Task goal> Reproduce the lines below, swapping every "How do I perform" for "How can I perform" and leaving everything else unchanged.

__________

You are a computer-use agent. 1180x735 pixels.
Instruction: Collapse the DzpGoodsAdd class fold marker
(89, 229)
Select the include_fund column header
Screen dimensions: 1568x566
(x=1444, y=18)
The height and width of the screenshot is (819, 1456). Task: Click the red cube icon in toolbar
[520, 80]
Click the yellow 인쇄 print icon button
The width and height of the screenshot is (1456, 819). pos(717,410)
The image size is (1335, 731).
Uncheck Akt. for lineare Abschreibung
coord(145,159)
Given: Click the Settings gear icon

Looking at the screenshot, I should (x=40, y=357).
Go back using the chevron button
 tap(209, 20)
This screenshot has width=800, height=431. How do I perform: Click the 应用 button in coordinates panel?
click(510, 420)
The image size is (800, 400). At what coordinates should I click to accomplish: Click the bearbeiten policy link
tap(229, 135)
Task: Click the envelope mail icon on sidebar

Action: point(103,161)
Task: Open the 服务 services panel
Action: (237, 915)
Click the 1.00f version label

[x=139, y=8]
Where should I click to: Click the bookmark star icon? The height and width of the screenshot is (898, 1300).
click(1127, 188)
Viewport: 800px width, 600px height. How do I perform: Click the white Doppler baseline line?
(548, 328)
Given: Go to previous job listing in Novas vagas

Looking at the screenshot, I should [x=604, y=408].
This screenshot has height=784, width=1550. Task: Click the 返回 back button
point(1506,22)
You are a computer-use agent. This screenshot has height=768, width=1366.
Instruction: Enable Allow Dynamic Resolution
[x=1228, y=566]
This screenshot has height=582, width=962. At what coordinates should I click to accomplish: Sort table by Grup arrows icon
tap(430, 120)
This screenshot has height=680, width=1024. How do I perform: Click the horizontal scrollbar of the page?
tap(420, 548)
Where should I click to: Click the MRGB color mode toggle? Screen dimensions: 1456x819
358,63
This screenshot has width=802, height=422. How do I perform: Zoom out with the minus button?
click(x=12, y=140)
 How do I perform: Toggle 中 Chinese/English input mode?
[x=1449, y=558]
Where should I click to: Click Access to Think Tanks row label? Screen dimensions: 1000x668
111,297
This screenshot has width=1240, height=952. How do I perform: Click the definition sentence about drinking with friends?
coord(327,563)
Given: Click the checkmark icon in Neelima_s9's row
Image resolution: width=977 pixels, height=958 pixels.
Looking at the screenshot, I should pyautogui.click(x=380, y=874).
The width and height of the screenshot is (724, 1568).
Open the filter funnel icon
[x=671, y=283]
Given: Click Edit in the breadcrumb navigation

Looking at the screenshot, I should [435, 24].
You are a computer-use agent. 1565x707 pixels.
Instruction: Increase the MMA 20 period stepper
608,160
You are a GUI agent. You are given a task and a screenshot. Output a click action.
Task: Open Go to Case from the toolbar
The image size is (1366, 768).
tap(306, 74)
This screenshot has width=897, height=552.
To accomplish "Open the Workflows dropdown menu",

__________

Final result>
You are a computer-use agent. 1180x735 pixels.
Instruction: Collapse the DzpGoodsAdd class fold marker
(89, 229)
Select the include_fund column header
Screen dimensions: 1568x566
(x=1444, y=18)
The height and width of the screenshot is (819, 1456). Task: Click the red cube icon in toolbar
[520, 80]
Click the yellow 인쇄 print icon button
The width and height of the screenshot is (1456, 819). pos(717,410)
The image size is (1335, 731).
Uncheck Akt. for lineare Abschreibung
coord(145,159)
Given: Click the Settings gear icon

Looking at the screenshot, I should (x=40, y=357).
Go back using the chevron button
 tap(209, 20)
This screenshot has width=800, height=431. How can I perform: Click the 应用 button in coordinates panel?
click(510, 420)
The image size is (800, 400). At what coordinates should I click to accomplish: Click the bearbeiten policy link
tap(229, 135)
Task: Click the envelope mail icon on sidebar

Action: point(103,161)
Task: Open the 服务 services panel
Action: (237, 915)
Click the 1.00f version label

[x=139, y=8]
Where should I click to: Click the bookmark star icon? The height and width of the screenshot is (898, 1300).
click(1127, 188)
Viewport: 800px width, 600px height. How can I perform: Click the white Doppler baseline line?
(548, 328)
Given: Go to previous job listing in Novas vagas

Looking at the screenshot, I should [x=604, y=408].
This screenshot has height=784, width=1550. Task: Click the 返回 back button
point(1506,22)
You are a computer-use agent. This screenshot has height=768, width=1366.
Instruction: Enable Allow Dynamic Resolution
[x=1228, y=566]
This screenshot has height=582, width=962. At what coordinates should I click to accomplish: Sort table by Grup arrows icon
tap(430, 120)
This screenshot has height=680, width=1024. How can I perform: Click the horizontal scrollbar of the page?
tap(420, 548)
Where should I click to: Click the MRGB color mode toggle? Screen dimensions: 1456x819
358,63
This screenshot has width=802, height=422. How can I perform: Zoom out with the minus button?
click(x=12, y=140)
 How can I perform: Toggle 中 Chinese/English input mode?
[x=1449, y=558]
Where should I click to: Click Access to Think Tanks row label? Screen dimensions: 1000x668
111,297
This screenshot has width=1240, height=952. How can I perform: Click the definition sentence about drinking with friends?
coord(327,563)
Given: Click the checkmark icon in Neelima_s9's row
Image resolution: width=977 pixels, height=958 pixels.
Looking at the screenshot, I should pyautogui.click(x=380, y=874).
The width and height of the screenshot is (724, 1568).
Open the filter funnel icon
[x=671, y=283]
Given: Click Edit in the breadcrumb navigation

Looking at the screenshot, I should [435, 24].
You are a computer-use agent. 1565x707 pixels.
Instruction: Increase the MMA 20 period stepper
608,160
You are a GUI agent. You are given a task and a screenshot. Output a click action.
Task: Open Go to Case from the toolbar
The image size is (1366, 768).
tap(306, 74)
This screenshot has width=897, height=552.
To accomplish "Open the Workflows dropdown menu",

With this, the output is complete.